Wirtschaftsforum: Wie lässt sich die Zielgruppe von ADVA definieren?
Ulrich Dopfer: Wir sind absolut offen und konstant auf der Suche nach neuen Kundengruppen. Weil bei Smart Power Grids die Netzwerksynchronisierung immer wichtiger wird, spielen beispielsweise Energieversorger eine immer größere Rolle für uns. Daneben haben wir Projekte mit der europäischen Raumfahrtbehörde. Im Prinzip ist unser Geschäft grenzenlos.
Wirtschaftsforum: Gibt es aktuell für ADVA interessante Branchentrends?
Ulrich Dopfer: Immer wichtiger wird das Thema Security und Trusted Partner. Wir haben gerade eine neue Verschlüsselungstechnologie auf den Markt gebracht, Post Quantum Secure – also auch sicher, nachdem Quantencomputer zur Verfügung stehen. Vertrauen spielt eine zentrale Rolle. Was passiert mit meinen Daten? Das ist eine entscheidende Frage. Wir arbeiten für anspruchsvolle Kunden wie Regierungen oder die Polizei und investieren gezielt in Verschlüsselung und Data Security. Einige Produkte sind bereits zertifiziert, zum Beispiel alle deutschen Standorte, nun arbeiten wir an einer BSI-Zertifizierung in der Breite.
Wirtschaftsforum: Gibt es konkrete Zukunftsstrategien?
Ulrich Dopfer: Anfang des Jahres haben wir eine Business Transformation Strategy verabschiedet mit dem Ziel einer stärkeren Vertikalisierung. Wir wollen bestimmte Komponenten, die wir zukaufen, inhouse entwickeln, um unabhängiger zu werden.

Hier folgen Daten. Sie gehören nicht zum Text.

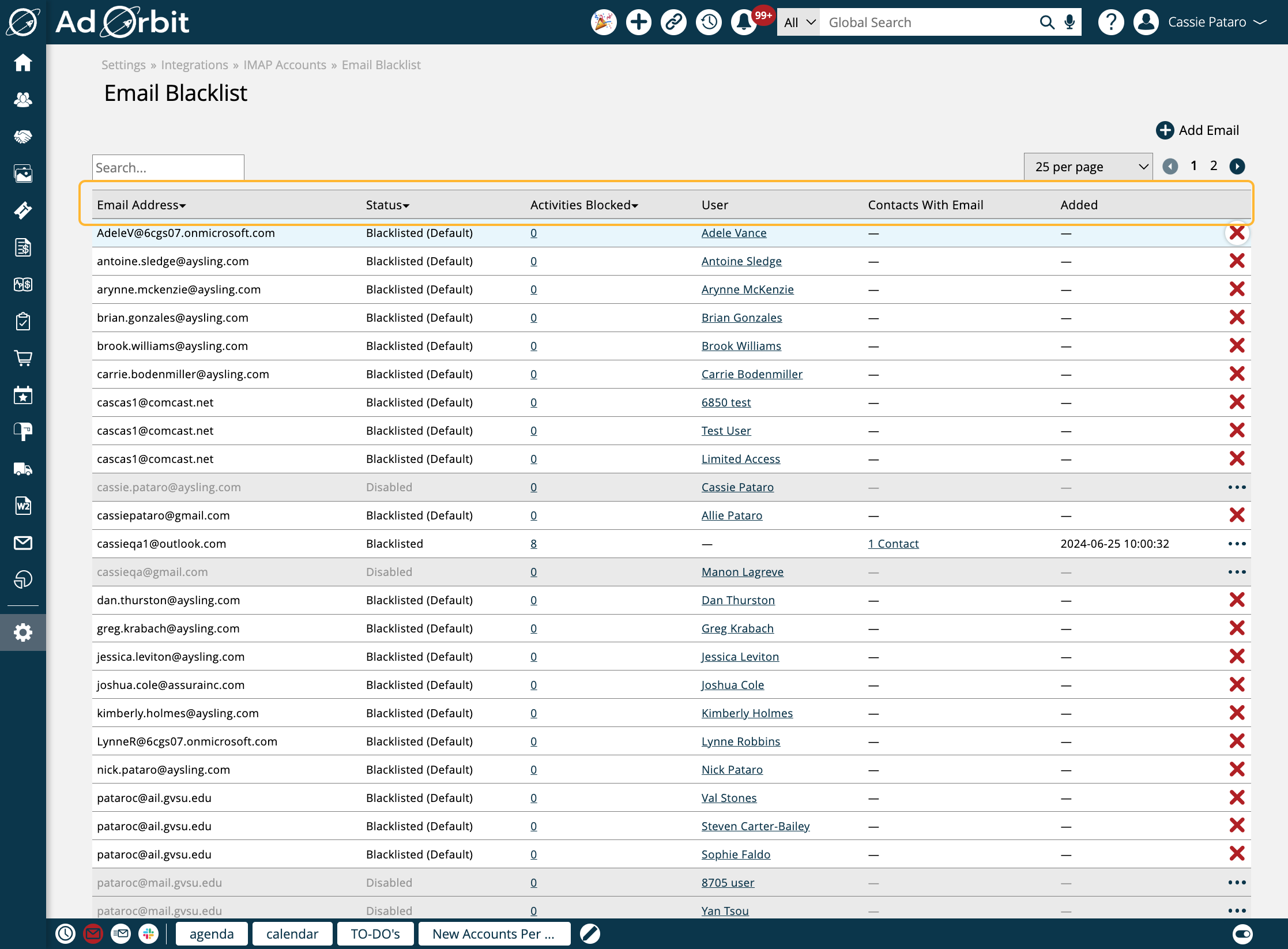This screenshot has width=1288, height=949.
Task: Expand the 25 per page dropdown
Action: point(1088,167)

Software wird immer wichtiger, genauso neue Marktsegmente. Momentan fokussieren wir uns natürlich auf den Zusammenschluss mit ADTRAN, von dem wir uns einen bedeutenden Wachstumsschub erhoffen und der uns ganz neue Perspektiven eröffnet.
Wirtschaftsforum: Wie beurteilen Sie die Chancen von morgen?
Ulrich Dopfer: Das Macro-Umfeld unserer Branche ist sehr gut. In vielen Regionen gibt es Digitalisierungsbestrebungen, der Ausbau der Kommunikationsinfrastruktur schreitet unaufhaltsam voran. Gleichzeitig steigt die Bedeutung des Herkunftslandes bei der Technologieauswahl und steigende Sicherheitsanforderungen in Kommunikationsnetzen verändern die globale Wettbewerbslandschaft. Wir sind in Europa und den USA ein vertrauenswürdiger Lieferant innovativer Netzwerktechnik und profitieren vom Trend der Deglobalisierung. Zudem werden wir stark am 5G-Ausbau partizipieren und uns verstärkt in Bereichen außerhalb der klassischen Kommunikationsdienstleister positionieren. Wir sehen uns ganz klar als global führenden Anbieter von Ende-zu-Ende-Glasfasernetzwerklösungen für Netzbetreiber, Unternehmen und Behörden.